Sasha Samar devient tantôt le spectateur de moments clés de son existence, replonge tantôt dans l’enfance, tandis qu’il joue chaque période importante de sa jeunesse. Il passe de la petite enfance à l’adolescence dans un jeu si juste et convaincant qu’on croirait vraiment voir un enfant de taille adulte accourir, à quatre pattes, vers les jambes de sa mère.
Son regard juvénile, son désarroi devant les bouleversements de son coin de monde, sa joie puérile et ses larmes lorsqu’il cherche sa mère volatilisée: toutes ces émotions paraissent sincères et font alterner le cœur entre les rires et les larmes avec une fluidité parfaitement naturelle.
L’histoire de l’URSS et celle de Sasha nous sont également livrées telles qu’il les percevait aux âges qu’il incarne. Ce point de vue enfantin, naïf et rempli d’idéaux, permet de nuancer le portrait plus ombrageux de la Russie que se fait sans doute aujourd’hui, et avec raison, l’acteur.

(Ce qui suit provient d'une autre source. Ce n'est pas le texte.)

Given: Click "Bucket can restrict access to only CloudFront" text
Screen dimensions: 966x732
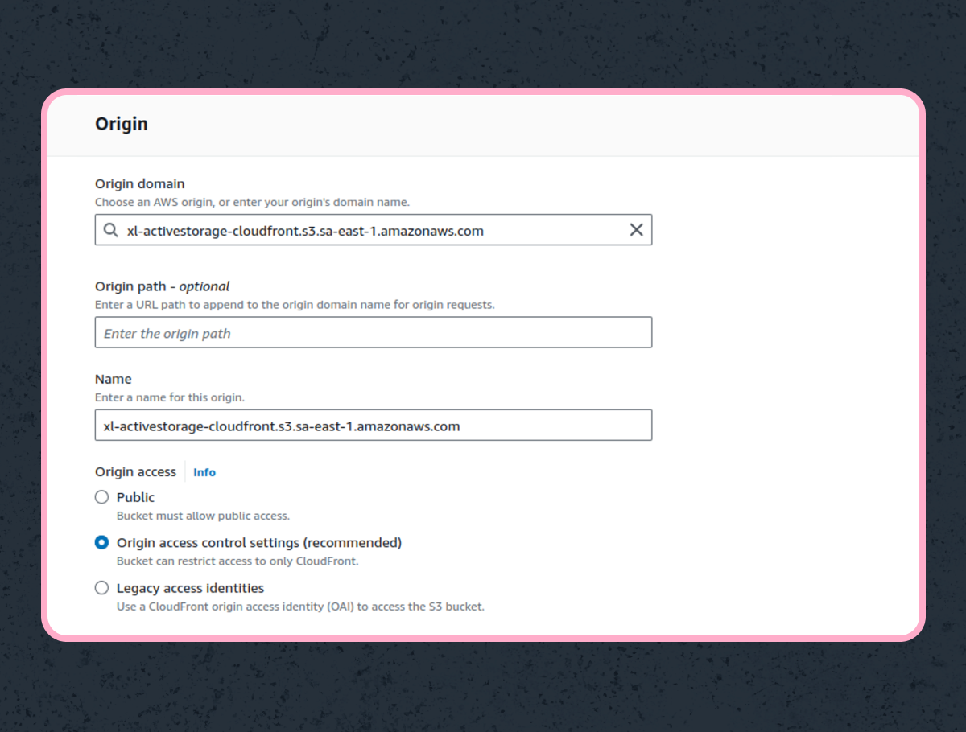Looking at the screenshot, I should [237, 561].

La scène paraît souvent trop vaste pour le décor sobre qui l’habite, et les acteurs semblent perdus au milieu de cette amplitude. Y est représenté un appartement plutôt pauvre, divisé en deux parties qui se font face sur la large et profonde scène du Théâtre Duceppe, sert tantôt aux parents de Sasha, tantôt à ses amis Ludmilla et Anton. Sasha et ces derniers incarnent cette génération perdue, issue d’une l’URSS en perte de direction, confondue par l’ouverture à l’idéologie dominante de l’individualisme et du capitalisme.

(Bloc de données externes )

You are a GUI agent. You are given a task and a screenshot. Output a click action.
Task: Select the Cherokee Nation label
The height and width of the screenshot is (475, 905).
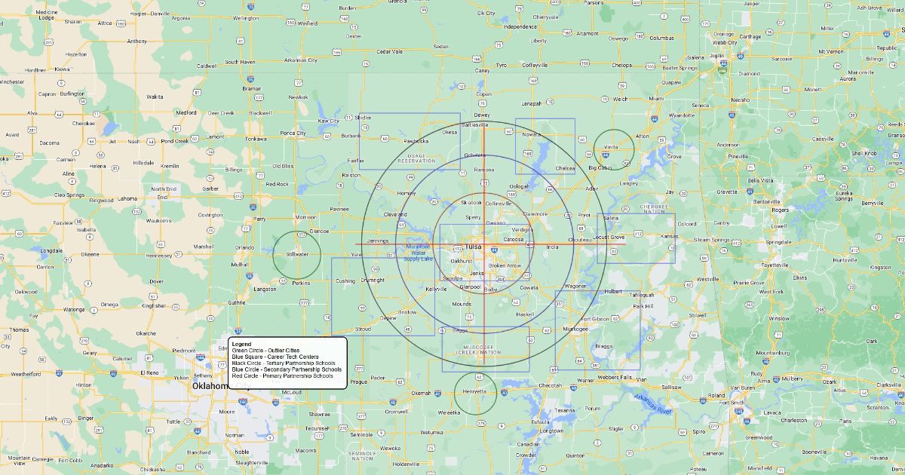click(654, 208)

Une génération assoiffée de liberté, d’indépendance et d’affranchissement.
Les dialogues se font parfois si lyriques qu’on s’y perd légèrement, mais cet excès demeure toujours pertinent, permettant parfois d’aller jusqu’à une caricature qui apparaît telle une bouffée d’air au milieu de cette fresque dramatique. Geoffrey Gaquère et Sophie Cadieux, dans les rôles d’Anton et de Ludmilla, se débrouillent particulièrement bien dans l’interprétation de ces extrêmes.
La distribution complète de ce spectacle est excellente: Marie-France Lambert (dans le rôle de Galina), Peter Meltev, Aliona Munteanu et Sophie Cadieux jouent différents rôles avec tant d’adresse que l’on n’y prête pas attention. Savoir se faire oublier derrière son personnage est la marque de tout grand acteur.
Il faut toutefois noter que la durée des scènes, tout comme le plateau de Duceppe, s’étire parfois un peu trop et nous perd. Le ton criard adopté par l’ensemble de la distribution fatigue, et fait paraître ces deux heures de théâtre plus longues qu’elle ne le sont réellement.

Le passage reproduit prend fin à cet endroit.